Problem to work on →
This exercise asks for an exact copy of the lines from the one containing "Where should I" through the final line of the material, with pictures omitted.

- - -

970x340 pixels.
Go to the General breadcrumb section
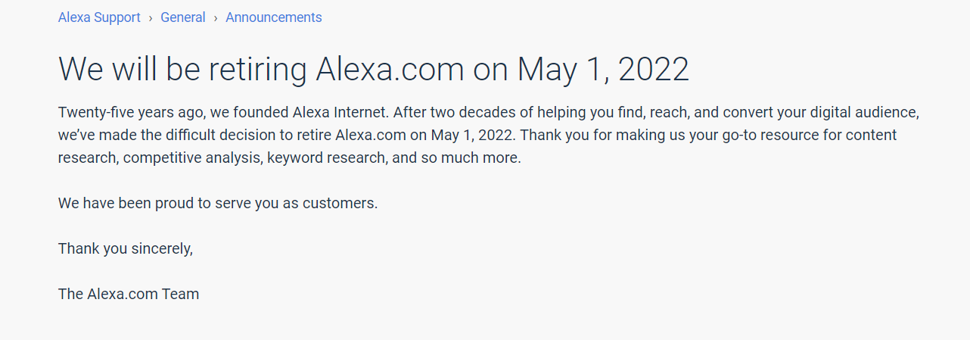tap(183, 17)
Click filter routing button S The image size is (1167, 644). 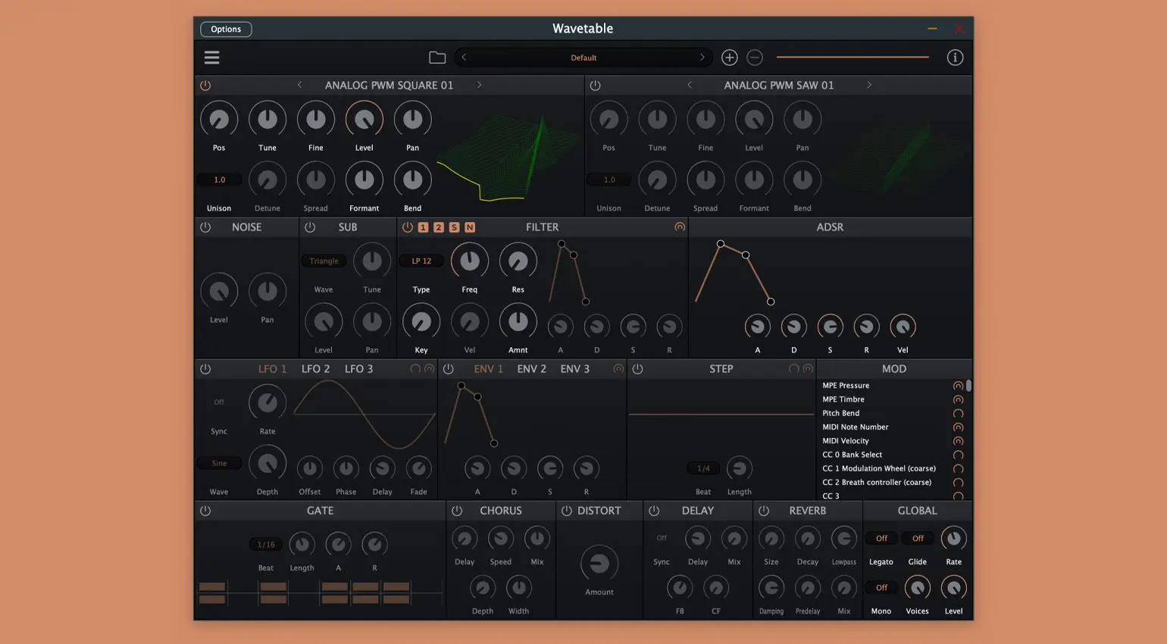[454, 227]
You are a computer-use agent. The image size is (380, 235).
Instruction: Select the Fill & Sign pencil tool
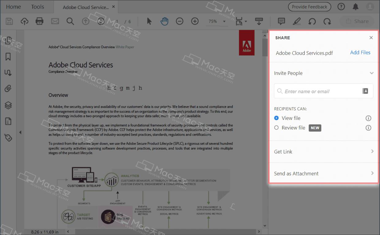297,21
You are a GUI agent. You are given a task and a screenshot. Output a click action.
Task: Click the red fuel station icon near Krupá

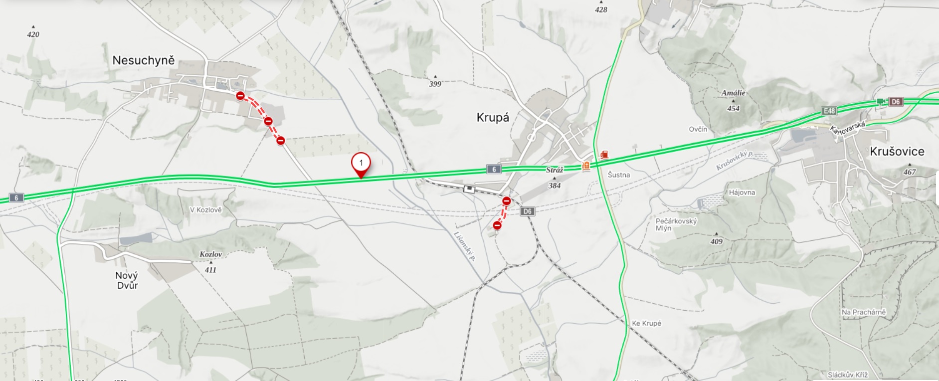pyautogui.click(x=604, y=155)
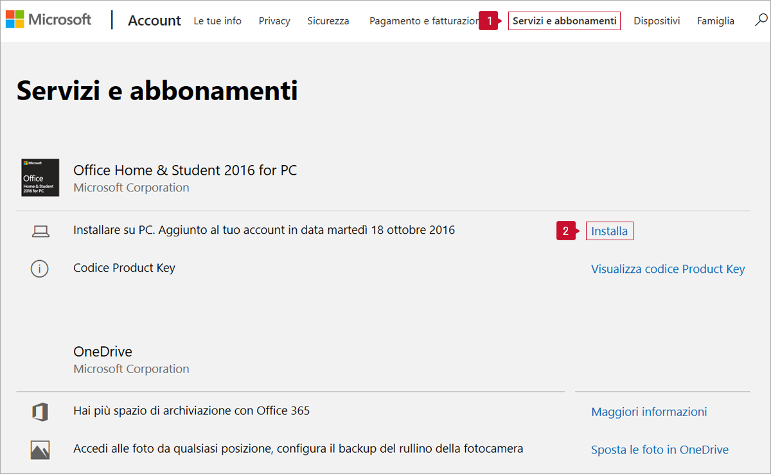Image resolution: width=771 pixels, height=474 pixels.
Task: Open the Le tue info tab
Action: pyautogui.click(x=218, y=21)
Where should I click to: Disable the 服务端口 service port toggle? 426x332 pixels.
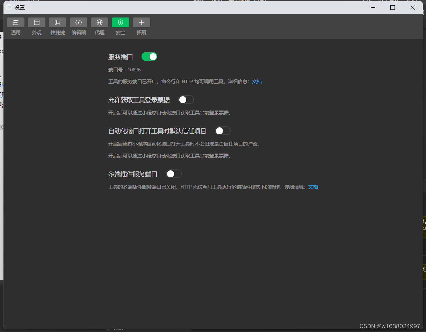point(149,56)
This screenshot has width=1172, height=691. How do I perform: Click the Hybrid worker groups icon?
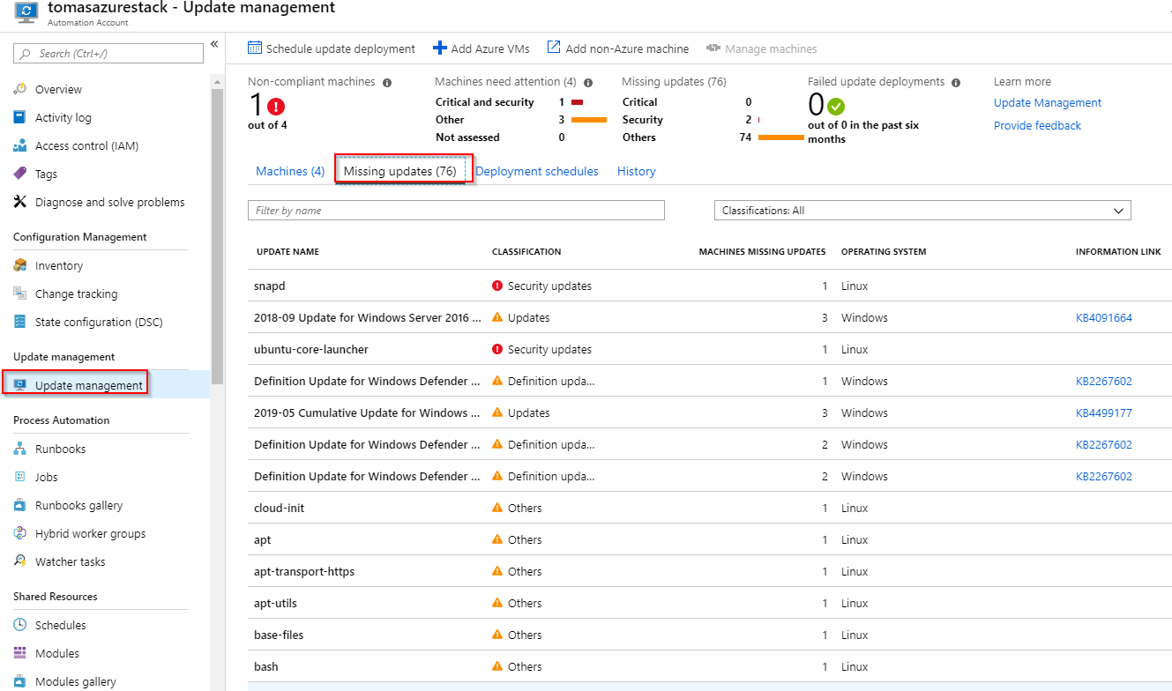click(x=19, y=533)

- - -

Answer section →
Where should I click to: Disable the 服务端口 service port toggle? 426x332 pixels.
point(149,56)
This screenshot has width=1172, height=691. How do I perform: Click the Hybrid worker groups icon?
click(x=19, y=533)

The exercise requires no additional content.